Write out each line below exactly as it appears.

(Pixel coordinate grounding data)

⟨

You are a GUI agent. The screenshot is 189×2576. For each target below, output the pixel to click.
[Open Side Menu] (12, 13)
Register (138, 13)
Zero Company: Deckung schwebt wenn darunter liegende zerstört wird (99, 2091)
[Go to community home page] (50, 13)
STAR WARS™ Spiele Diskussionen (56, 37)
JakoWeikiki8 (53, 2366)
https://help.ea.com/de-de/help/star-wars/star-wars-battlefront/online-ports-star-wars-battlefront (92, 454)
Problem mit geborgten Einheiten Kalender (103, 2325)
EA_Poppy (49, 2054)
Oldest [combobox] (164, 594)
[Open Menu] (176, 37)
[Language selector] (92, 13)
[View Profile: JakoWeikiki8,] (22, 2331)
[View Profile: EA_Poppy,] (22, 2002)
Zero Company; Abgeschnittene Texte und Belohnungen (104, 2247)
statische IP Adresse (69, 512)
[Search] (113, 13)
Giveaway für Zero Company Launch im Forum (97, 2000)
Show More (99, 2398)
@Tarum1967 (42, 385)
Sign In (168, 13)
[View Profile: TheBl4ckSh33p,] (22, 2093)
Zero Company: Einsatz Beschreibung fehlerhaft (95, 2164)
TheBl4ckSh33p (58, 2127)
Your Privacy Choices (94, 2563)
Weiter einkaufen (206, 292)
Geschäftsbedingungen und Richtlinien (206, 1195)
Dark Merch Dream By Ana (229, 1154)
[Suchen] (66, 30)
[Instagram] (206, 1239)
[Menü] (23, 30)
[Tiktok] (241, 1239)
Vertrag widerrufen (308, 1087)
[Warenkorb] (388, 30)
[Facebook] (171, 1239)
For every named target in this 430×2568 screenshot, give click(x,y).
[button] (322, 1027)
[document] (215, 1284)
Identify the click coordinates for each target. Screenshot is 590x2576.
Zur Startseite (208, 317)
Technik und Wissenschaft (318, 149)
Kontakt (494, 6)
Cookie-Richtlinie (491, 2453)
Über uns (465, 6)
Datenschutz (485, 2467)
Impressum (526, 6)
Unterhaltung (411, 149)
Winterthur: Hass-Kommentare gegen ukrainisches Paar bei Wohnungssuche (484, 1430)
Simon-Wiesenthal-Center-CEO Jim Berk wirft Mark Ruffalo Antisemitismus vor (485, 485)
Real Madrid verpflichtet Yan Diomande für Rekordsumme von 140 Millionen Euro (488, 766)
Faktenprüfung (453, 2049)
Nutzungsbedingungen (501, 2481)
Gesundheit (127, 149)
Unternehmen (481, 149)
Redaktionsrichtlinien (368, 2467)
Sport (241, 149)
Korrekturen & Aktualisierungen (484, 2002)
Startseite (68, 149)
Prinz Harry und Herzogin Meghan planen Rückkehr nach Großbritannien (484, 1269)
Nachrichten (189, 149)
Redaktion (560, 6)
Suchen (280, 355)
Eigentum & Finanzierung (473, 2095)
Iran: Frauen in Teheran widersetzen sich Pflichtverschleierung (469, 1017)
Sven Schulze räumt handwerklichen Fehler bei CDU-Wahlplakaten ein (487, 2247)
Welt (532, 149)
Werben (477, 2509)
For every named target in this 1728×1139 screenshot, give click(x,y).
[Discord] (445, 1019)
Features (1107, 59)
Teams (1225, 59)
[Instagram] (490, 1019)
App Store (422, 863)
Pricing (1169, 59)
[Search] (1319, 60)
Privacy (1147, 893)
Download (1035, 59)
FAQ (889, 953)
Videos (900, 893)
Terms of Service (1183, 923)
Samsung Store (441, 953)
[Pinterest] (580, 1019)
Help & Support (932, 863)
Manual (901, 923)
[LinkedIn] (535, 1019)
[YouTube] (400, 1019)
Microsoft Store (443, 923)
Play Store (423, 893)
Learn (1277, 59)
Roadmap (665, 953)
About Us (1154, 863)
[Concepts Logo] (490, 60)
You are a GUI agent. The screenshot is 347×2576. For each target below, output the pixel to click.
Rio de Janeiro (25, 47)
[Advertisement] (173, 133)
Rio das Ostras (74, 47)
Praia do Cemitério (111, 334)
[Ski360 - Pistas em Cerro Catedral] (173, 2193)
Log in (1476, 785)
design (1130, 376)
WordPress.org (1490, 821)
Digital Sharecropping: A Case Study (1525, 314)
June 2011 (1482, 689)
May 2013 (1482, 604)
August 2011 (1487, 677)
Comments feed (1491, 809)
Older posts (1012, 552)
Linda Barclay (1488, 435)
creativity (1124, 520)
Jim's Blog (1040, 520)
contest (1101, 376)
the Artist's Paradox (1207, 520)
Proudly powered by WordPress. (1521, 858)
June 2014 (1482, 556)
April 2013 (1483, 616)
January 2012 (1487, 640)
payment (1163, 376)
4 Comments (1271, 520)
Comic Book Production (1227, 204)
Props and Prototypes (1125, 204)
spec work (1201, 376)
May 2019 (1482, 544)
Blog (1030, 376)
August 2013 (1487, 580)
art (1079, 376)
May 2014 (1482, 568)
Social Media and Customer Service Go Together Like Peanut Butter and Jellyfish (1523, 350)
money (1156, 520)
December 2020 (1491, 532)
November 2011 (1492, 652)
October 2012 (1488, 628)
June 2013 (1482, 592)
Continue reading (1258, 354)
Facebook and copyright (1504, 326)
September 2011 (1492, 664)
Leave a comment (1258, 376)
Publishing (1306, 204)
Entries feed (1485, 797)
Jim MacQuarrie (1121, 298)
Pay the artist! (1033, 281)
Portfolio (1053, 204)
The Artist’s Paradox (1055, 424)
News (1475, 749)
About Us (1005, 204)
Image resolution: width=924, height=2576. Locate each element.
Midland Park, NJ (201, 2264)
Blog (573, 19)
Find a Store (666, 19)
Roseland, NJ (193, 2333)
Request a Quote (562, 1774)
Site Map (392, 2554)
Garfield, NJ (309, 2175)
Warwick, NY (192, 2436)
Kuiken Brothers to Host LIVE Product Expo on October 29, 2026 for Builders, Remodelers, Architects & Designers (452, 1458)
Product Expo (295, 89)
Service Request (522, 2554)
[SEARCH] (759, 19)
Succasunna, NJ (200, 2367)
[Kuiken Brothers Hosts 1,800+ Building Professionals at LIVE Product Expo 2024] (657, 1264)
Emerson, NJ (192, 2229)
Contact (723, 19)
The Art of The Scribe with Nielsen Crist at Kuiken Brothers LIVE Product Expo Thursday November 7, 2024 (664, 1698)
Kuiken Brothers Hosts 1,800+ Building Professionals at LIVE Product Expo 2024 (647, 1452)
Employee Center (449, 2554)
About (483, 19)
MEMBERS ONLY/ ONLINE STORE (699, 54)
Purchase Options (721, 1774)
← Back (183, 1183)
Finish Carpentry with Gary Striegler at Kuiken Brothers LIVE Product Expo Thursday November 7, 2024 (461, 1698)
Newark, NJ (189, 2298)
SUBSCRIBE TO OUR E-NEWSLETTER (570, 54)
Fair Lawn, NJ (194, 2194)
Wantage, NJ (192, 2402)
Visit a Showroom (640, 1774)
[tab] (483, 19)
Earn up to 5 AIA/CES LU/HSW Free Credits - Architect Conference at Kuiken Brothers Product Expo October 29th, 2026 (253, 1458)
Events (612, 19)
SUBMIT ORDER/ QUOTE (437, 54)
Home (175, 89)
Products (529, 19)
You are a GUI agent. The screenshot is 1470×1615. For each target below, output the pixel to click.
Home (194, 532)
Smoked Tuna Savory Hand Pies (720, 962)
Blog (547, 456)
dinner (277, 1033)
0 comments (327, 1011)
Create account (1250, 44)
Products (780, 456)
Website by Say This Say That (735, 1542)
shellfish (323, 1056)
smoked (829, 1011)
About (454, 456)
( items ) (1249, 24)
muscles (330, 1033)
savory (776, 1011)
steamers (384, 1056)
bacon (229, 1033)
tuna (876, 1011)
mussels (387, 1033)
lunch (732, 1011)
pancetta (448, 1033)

⟩

» **Exercise solution**:
You are a GUI agent. The screenshot is 189×2576. For each target below, output the pixel to click.
[Open Side Menu] (12, 13)
Register (138, 13)
Zero Company: Deckung schwebt wenn darunter liegende zerstört wird (99, 2091)
[Go to community home page] (50, 13)
STAR WARS™ Spiele Diskussionen (56, 37)
JakoWeikiki8 (53, 2366)
https://help.ea.com/de-de/help/star-wars/star-wars-battlefront/online-ports-star-wars-battlefront (92, 454)
Problem mit geborgten Einheiten Kalender (103, 2325)
EA_Poppy (49, 2054)
Oldest [combobox] (164, 594)
[Open Menu] (176, 37)
[Language selector] (92, 13)
[View Profile: JakoWeikiki8,] (22, 2331)
[View Profile: EA_Poppy,] (22, 2002)
Zero Company; Abgeschnittene Texte und Belohnungen (104, 2247)
statische IP Adresse (69, 512)
[Search] (113, 13)
Giveaway für Zero Company Launch im Forum (97, 2000)
Show More (99, 2398)
@Tarum1967 (42, 385)
Sign In (168, 13)
[View Profile: TheBl4ckSh33p,] (22, 2093)
Zero Company: Einsatz Beschreibung fehlerhaft (95, 2164)
TheBl4ckSh33p (58, 2127)
Your Privacy Choices (94, 2563)
Weiter einkaufen (206, 292)
Geschäftsbedingungen und Richtlinien (206, 1195)
Dark Merch Dream By Ana (229, 1154)
[Suchen] (66, 30)
[Instagram] (206, 1239)
[Menü] (23, 30)
[Tiktok] (241, 1239)
Vertrag widerrufen (308, 1087)
[Warenkorb] (388, 30)
[Facebook] (171, 1239)
For every named target in this 430×2568 screenshot, give click(x,y).
[button] (322, 1027)
[document] (215, 1284)
Identify the click coordinates for each target. Screenshot is 590x2576.
Zur Startseite (208, 317)
Technik und Wissenschaft (318, 149)
Kontakt (494, 6)
Cookie-Richtlinie (491, 2453)
Über uns (465, 6)
Datenschutz (485, 2467)
Impressum (526, 6)
Unterhaltung (411, 149)
Winterthur: Hass-Kommentare gegen ukrainisches Paar bei Wohnungssuche (484, 1430)
Simon-Wiesenthal-Center-CEO Jim Berk wirft Mark Ruffalo Antisemitismus vor (485, 485)
Real Madrid verpflichtet Yan Diomande für Rekordsumme von 140 Millionen Euro (488, 766)
Faktenprüfung (453, 2049)
Nutzungsbedingungen (501, 2481)
Gesundheit (127, 149)
Unternehmen (481, 149)
Redaktionsrichtlinien (368, 2467)
Sport (241, 149)
Korrekturen & Aktualisierungen (484, 2002)
Startseite (68, 149)
Prinz Harry und Herzogin Meghan planen Rückkehr nach Großbritannien (484, 1269)
Nachrichten (189, 149)
Redaktion (560, 6)
Suchen (280, 355)
Eigentum & Finanzierung (473, 2095)
Iran: Frauen in Teheran widersetzen sich Pflichtverschleierung (469, 1017)
Sven Schulze räumt handwerklichen Fehler bei CDU-Wahlplakaten ein (487, 2247)
Welt (532, 149)
Werben (477, 2509)
For every named target in this 1728×1139 screenshot, give click(x,y).
[Discord] (445, 1019)
Features (1107, 59)
Teams (1225, 59)
[Instagram] (490, 1019)
App Store (422, 863)
Pricing (1169, 59)
[Search] (1319, 60)
Privacy (1147, 893)
Download (1035, 59)
FAQ (889, 953)
Videos (900, 893)
Terms of Service (1183, 923)
Samsung Store (441, 953)
[Pinterest] (580, 1019)
Help & Support (932, 863)
Manual (901, 923)
[LinkedIn] (535, 1019)
[YouTube] (400, 1019)
Microsoft Store (443, 923)
Play Store (423, 893)
Learn (1277, 59)
Roadmap (665, 953)
About Us (1154, 863)
[Concepts Logo] (490, 60)
You are a GUI agent. The screenshot is 347×2576. For each target below, output the pixel to click.
Rio de Janeiro (25, 47)
[Advertisement] (173, 133)
Rio das Ostras (74, 47)
Praia do Cemitério (111, 334)
[Ski360 - Pistas em Cerro Catedral] (173, 2193)
Log in (1476, 785)
design (1130, 376)
WordPress.org (1490, 821)
Digital Sharecropping: A Case Study (1525, 314)
June 2011 (1482, 689)
May 2013 (1482, 604)
August 2011 (1487, 677)
Comments feed (1491, 809)
Older posts (1012, 552)
Linda Barclay (1488, 435)
creativity (1124, 520)
Jim's Blog (1040, 520)
contest (1101, 376)
the Artist's Paradox (1207, 520)
Proudly powered by WordPress. (1521, 858)
June 2014 (1482, 556)
April 2013 (1483, 616)
January 2012 (1487, 640)
payment (1163, 376)
4 Comments (1271, 520)
Comic Book Production (1227, 204)
Props and Prototypes (1125, 204)
spec work (1201, 376)
May 2019 (1482, 544)
Blog (1030, 376)
August 2013 (1487, 580)
art (1079, 376)
May 2014 (1482, 568)
Social Media and Customer Service Go Together Like Peanut Butter and Jellyfish (1523, 350)
money (1156, 520)
December 2020 (1491, 532)
November 2011 (1492, 652)
October 2012 (1488, 628)
June 2013 (1482, 592)
Continue reading (1258, 354)
Facebook and copyright (1504, 326)
September 2011 (1492, 664)
Leave a comment (1258, 376)
Publishing (1306, 204)
Entries feed (1485, 797)
Jim MacQuarrie (1121, 298)
Pay the artist! (1033, 281)
Portfolio (1053, 204)
The Artist’s Paradox (1055, 424)
News (1475, 749)
About Us (1005, 204)
Image resolution: width=924, height=2576. Locate each element.
Midland Park, NJ (201, 2264)
Blog (573, 19)
Find a Store (666, 19)
Roseland, NJ (193, 2333)
Request a Quote (562, 1774)
Site Map (392, 2554)
Garfield, NJ (309, 2175)
Warwick, NY (192, 2436)
Kuiken Brothers to Host LIVE Product Expo on October 29, 2026 for Builders, Remodelers, Architects & Designers (452, 1458)
Product Expo (295, 89)
Service Request (522, 2554)
[SEARCH] (759, 19)
Succasunna, NJ (200, 2367)
[Kuiken Brothers Hosts 1,800+ Building Professionals at LIVE Product Expo 2024] (657, 1264)
Emerson, NJ (192, 2229)
Contact (723, 19)
The Art of The Scribe with Nielsen Crist at Kuiken Brothers LIVE Product Expo Thursday November 7, 2024 (664, 1698)
Kuiken Brothers Hosts 1,800+ Building Professionals at LIVE Product Expo 2024 (647, 1452)
Employee Center (449, 2554)
About (483, 19)
MEMBERS ONLY/ ONLINE STORE (699, 54)
Purchase Options (721, 1774)
← Back (183, 1183)
Finish Carpentry with Gary Striegler at Kuiken Brothers LIVE Product Expo Thursday November 7, 2024 (461, 1698)
Newark, NJ (189, 2298)
SUBSCRIBE TO OUR E-NEWSLETTER (570, 54)
Fair Lawn, NJ (194, 2194)
Wantage, NJ (192, 2402)
Visit a Showroom (640, 1774)
[tab] (483, 19)
Earn up to 5 AIA/CES LU/HSW Free Credits - Architect Conference at Kuiken Brothers Product Expo October 29th, 2026 (253, 1458)
Events (612, 19)
SUBMIT ORDER/ QUOTE (437, 54)
Home (175, 89)
Products (529, 19)
You are a GUI agent. The screenshot is 1470×1615. For each target below, output the pixel to click.
Home (194, 532)
Smoked Tuna Savory Hand Pies (720, 962)
Blog (547, 456)
dinner (277, 1033)
0 comments (327, 1011)
Create account (1250, 44)
Products (780, 456)
Website by Say This Say That (735, 1542)
shellfish (323, 1056)
smoked (829, 1011)
About (454, 456)
( items ) (1249, 24)
muscles (330, 1033)
savory (776, 1011)
steamers (384, 1056)
bacon (229, 1033)
tuna (876, 1011)
mussels (387, 1033)
lunch (732, 1011)
pancetta (448, 1033)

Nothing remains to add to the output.